Before accepting the job in Cairo and beginning to research the city, I had no clear sense of its geographical position with respect to the sea. It’s further than I used to think. Probably the closest option is to go to Ain Sukhna on the Red Sea, which may be be 2 hours by car. Alexandria is 2.5 hours by train. As soon as you get off the train, you know immediately that you’re in a different air-space from Cairo.
Cairo was built where it was because it’s more or less the final place on the Nile before the river breaks up into various branches in the Delta. That obviously makes it a strategic location.
The ancient Memphis and Heliopolis were both in the area (Plato is believed to have studied at the latter, which is still the name of a Cairo suburb). The Roman settlement here was called Babylon. Then came Fustat. And Cairo only afterward.
Medieval Cairo is still very much visible, including portions of the city walls. This is the bazaar district of the Khan al-Khalili, which is especially fun at night.

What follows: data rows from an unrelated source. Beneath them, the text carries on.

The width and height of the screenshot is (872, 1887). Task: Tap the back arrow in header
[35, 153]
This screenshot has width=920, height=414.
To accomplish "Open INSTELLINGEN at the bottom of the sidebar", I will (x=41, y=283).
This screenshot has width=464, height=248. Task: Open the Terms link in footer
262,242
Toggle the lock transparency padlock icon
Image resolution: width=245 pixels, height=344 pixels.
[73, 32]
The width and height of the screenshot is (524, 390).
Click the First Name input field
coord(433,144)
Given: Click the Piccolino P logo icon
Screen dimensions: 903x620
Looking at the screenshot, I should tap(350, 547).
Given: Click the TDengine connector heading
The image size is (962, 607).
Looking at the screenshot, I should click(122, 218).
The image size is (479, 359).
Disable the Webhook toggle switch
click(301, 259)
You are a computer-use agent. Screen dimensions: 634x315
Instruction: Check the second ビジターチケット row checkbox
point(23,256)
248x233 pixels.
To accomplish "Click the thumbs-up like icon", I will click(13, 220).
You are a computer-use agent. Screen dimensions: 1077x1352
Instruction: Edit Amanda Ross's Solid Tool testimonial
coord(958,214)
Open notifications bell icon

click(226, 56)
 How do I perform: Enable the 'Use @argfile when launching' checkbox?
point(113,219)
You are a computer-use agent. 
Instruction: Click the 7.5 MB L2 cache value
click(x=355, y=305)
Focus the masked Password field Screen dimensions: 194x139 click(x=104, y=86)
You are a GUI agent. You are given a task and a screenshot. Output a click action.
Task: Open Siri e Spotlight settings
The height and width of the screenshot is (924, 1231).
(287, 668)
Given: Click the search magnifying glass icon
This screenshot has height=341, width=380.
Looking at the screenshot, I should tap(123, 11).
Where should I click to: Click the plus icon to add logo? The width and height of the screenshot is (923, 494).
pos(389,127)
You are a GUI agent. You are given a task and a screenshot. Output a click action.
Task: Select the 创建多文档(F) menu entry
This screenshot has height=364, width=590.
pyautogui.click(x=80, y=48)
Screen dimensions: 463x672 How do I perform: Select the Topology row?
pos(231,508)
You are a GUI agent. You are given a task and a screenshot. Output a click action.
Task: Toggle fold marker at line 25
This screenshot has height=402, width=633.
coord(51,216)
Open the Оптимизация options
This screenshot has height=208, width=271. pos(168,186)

The Medieval area if located several miles east of the Nile, for the very practical reason that the city had to be out of flood range in those days. Now, of course, Egypt has Aswan High Dam since the 1950’s, and as early as the late 1800’s they had come up with flood control measures for Cairo itself (a levee or something), which made the area of the city along the river open to development for the first time.